(TEXTE SOURCE)
※ ※ ※
L’émergence des menaces hybrides, vers une autre trasnformation de la guerre (PDF à télécharger)
http://taktika.cesat.terre.defense.gouv.fr/content/download/3308/52306/file/L%E2%80%99%C3%A9mergence%20des%20menaces%20hybrides%20-%20vers%20une%20autre%20transformation%20de%20la%20guerre.pdf

Russie-UE, échange de coûts

Moscou et les Occidentaux recourent à l’arme financière pour tenter de faire plier l’adversaire.

Période difficile pour la Russie en ce moment: le rouble est en chute libre. Deux raisons sont invoquées pour expliquer ce plongeon: le prix du baril de pétrole, divisé par deux en un an, mais aussi les sanctions financières imposées par les occidentaux à la suite de la crise Ukrainienne. La Russie a réagi en mettant en place un embargo sur les produits agricoles européens. Mais Moscou a aussi d’autres moyens pour faire «payer l’Union».

Vladimir Poutine l’a reconnu pour la première fois le 18 décembre: «Les sanctions européennes ont coûté de 25 à 30% de la valeur du rouble». Pour le président russe, «non, ce n’est pas le prix à payer pour la Crimée, c’est le prix de notre volonté naturelle de rester une nation, une civilisation, un Etat».

Trois jours auparavant, le 15 décembre, le rouble avait perdu en un jour 20% de sa valeur. Après un léger ressaisissement, il s’établissait à 76 roubles pour un euro. Une chute vertigineuse certes, mais le rouble plonge depuis des mois. En janvier son cours était de 45 roubles pour un euro.

Il faut dire que l’Union européenne a, depuis le mois d’août, et pour la première fois de son histoire, imposé à la Russie des sanctions financières sans précédent. Les entreprises et ressortissants européens n’ont plus le droit d’acheter, ni de vendre de nouvelles obligations ou actions émises par cinq grandes banques d’Etat russes, trois grandes compagnies énergétiques russes et trois grandes entreprises de la défense. Les prêts à ces établissements sont eux aussi interdits. Et les sanctions vont continuer. C’est ce qu’a annoncé le Conseil européen le 19 décembre: «L’UE maintiendra le cap et le Conseil européen est prêt à prendre des mesures supplémentaires si nécessaires».
※ ※ ※
(DONNÉES FOURNIES)
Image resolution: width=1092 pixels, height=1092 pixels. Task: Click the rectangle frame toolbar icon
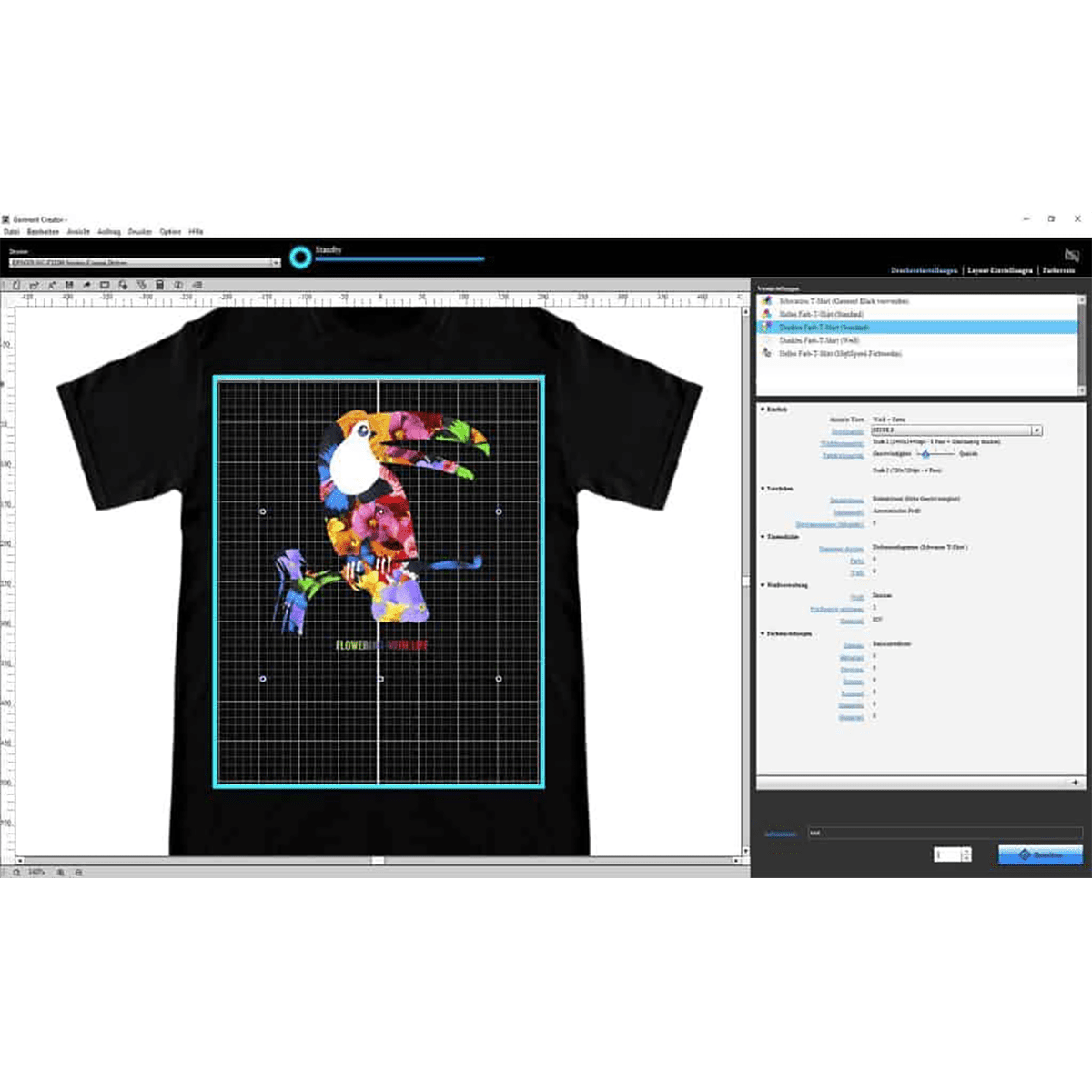[x=105, y=285]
※ ※ ※
Poursuivez le texte sur les sanctions financières entre la Russie et l'Union européenne à partir de sa dernière phrase. Les lignes ci-dessus forment un matériau indépendant du texte source.

Si ces sanctions ont leur importance, la chute vertigineuse du cours du pétrole est désormais la cause principale de la plongée du rouble et de l’effondrement de la croissance russe. Le prix du baril de pétrole Brent était fin décembre de 57 dollars contre 113 dollars en juin. Or, plus de la moitié des recettes russes sont liées à l’exportation d’or noir.

La Russie n’est cependant pas restée sans réactions devant les sanctions des européens. Le 8 août dernier, le gouvernement russe a imposé un embargo sur de nombreux produits alimentaires exportés par l’Union européenne. Un embargo dont le coût est estimé à 5 milliards d’euros.

Moscou use de sa supériorité énergétique

Mais les sanctions officielles ne sont pas la seule arme économique dont dispose la Russie. Le pays joue en effet de sa supériorité énergétique, principalement due à sa production de gaz, pour acculer l’Union européenne à payer pour l’Ukraine.

En juin dernier, la Russie ferme le robinet de gaz approvisionnant l’Ukraine. Le pays doit 4,5 milliards de dollars de gaz à Gazprom et s’avère incapable de les régler. Son économie, déjà fragile et criminalisée, a empiré avec la guerre. La division du pays entre l’ouest et l’est est ruineuse. L’économie de l’ouest, majoritairement tournée vers les services ne représente que 30 % du PIB; l’est concentre les richesses en fer et en charbon et pèse 70% du PIB. A elles seules, les régions sécessionnistes en représentent 16%. Conséquence: la croissance ukrainienne, nulle en 2013, devrait avoisiner les – 4% pour 2014.

Le 31 octobre, l’Ukraine, l’Union européenne et la Russie trouvent un accord. Les Ukrainiens paieront finalement 3,1 milliards de dollars à Gazprom, 1,45 milliards avant fin novembre et 1,65 milliard de dollars avant fin décembre. En réalité, c’est l’Union européenne qui passe à la caisse, sans compter qu’elle a fourni du gaz gratuitement pendant l’été à l’Ukraine.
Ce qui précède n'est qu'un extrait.